On the Cost of HA

A blog entry adds more insight to Jeremy Wright’s Web 2.0 Companies Need to Scale. As an IT administrator, I worry about the availability of Internet applications that run on the servers that I maintain. Perfection is something that I strive for personally, and I continually think about robust methods that will bring the availability of Web applications closer to 100%.

Although it would be ideal to deploy a high availability configuration, the cost of providing HA might be greater than what can be afforded by small companies. The benefit for small companies is most likely less than what would be gained from larger companies. The move to increase availability should be made after some analyses in a similar fashion that other business decisions should be made. A minimal analysis includes the costs incurred by adopting the move, the costs resulting from outages due to delaying the move, and the amount of change in the expected downtime of a service after the move is committed. Deploying high availability is an investment like any other. The potential gains from these investments should be evaluated before an investment is made.

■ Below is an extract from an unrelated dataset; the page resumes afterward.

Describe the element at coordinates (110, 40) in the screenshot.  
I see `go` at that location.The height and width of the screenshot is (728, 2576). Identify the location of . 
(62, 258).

The idea of waiting to deploy HA until the cost of deployment is less than the loss resulting for service outages is acceptable, but I disagree with the suggestion to wait for high availability to become an issue before giving it consideration. Unless it is cheaper to reimplement an application, scalability is something that must be considered early in the software development process. Although a highly available infrastructure might not be available at the same time that an application is deployed, the application should be engineered for easy introduction into a high availability configuration. Availability is a concern for all successful Internet applications. Developers, with their highly optimistic nature, should plan on their applications becoming successful.